To better illustrate our motivation and approach, we discuss the intentions of this paper through two aspect:

Per 1

Why do we maintain and evolve neural network models?

Per 2

How to efficiently maintain and evolve existing neural network models and avoid to bring side effects to model designing?

For $Per\ 1$ , the idea of applying software maintenance and evolution can obviously help us achieve efficient model reuse. Normal NAS requires abundant computation resources and time costs which is regarded as a challenge for deploying NAS method and attain robust model quickly. But starting from the existing model, the process of designing the model from scratch can be omitted to a certain extent. Because for specific data sets and models, there are always some structures such as layers and nodes that are essential. Therefore, from the perspective of software evolution and exploration, we are inspired that implementing appropriate exploration method on existing neural network model can progressively improve the performance and portability. The existing model has some superior characteristics, such as the depth and basic structure of the network, which does not require much design. It can dig its own shortcomings in the process of NAS itself and continue to achieve better performance through the guidance of reinforcement learning. Although previous works primarily focus on generate model from a random or specific basic component or seed. In order to give full play to the advantages of existing models, we should evolve these models in the right way. Although one of the crucial factor of normal NAS’s correctness and robustness is that the search space always include the most promising model, so the initial shape of seed must be simply enough and guarantee to avoid side affect from the very beginning. More specific network models usually also cause the search space to become narrow. If we adopt the model that has achieved the best performance, our evolutionary measures may become meaningless. Therefore, our method’s choice of existing models is mainly limited to those parts that have room for improvement.

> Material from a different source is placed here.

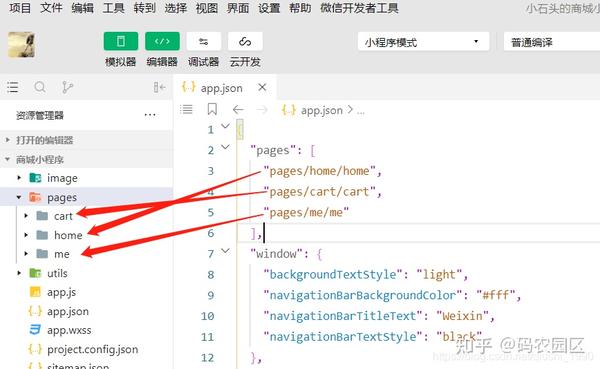Open source control branch icon
Screen dimensions: 600x369
pos(67,87)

Refer to caption — Figure 1: On the left is the confrontation of work process between normal NAS and Evolution, we use existing network to reduce the time costs of fitting, which is the most time consuming. The right align describes the process of fitting.

For $Per\ 2$ , we utilize the method of AutoKeras and embed functions to initialize the seed of search and propose a better scheme to optimize the whole NAS process. $Figure\ 1$ shows that employing an existing network model is able to reduce the time consuming of fitting, which iterates the search operations until no more increment of performance in a single search round. The essential issue is how to optimize the existing models.We considered many different means to promote performance of models from initial status. Adjust the key node of network can expand our search space but enlarge the time cost at the same time. Search for small topological structure for network requires perplex design for search algorithm and previous work has addressed this issue by Network Pruning and cell-based search. However, due to limited computing resources, the above methods are basically not applicable to the evolution of network architecture. Starting from fully exploiting the superiority of the model itself, we try to find a measurement standard to quantify the mineability of each model architecture. The standard of this metric must heuristically guide us in the direction of mining, that is, to dynamically optimize the evaluation process of each architecture: spend as much time as possible on the potential structure, while minimizing the meaningless time consuming. We introduce the Bayesian Learning algorithm as the backbone of our method to dynamically optimize the search strategy. At the same time, we regard the performance of the model and the structure of the model as obeying some potential probability distribution, and guide our search strategy by calculating and optimizing a conditional probability. As a widely used probability model, multidimensional normal distribution is provided with powerful ability to fit unknown distributions. We find that regard the performance of model as a normal probability distribution actually leads to more convinced results in the experiment. The experiment expressed that our hypothesis and method promoted performance of the final model and reduced time cost to a certain extent.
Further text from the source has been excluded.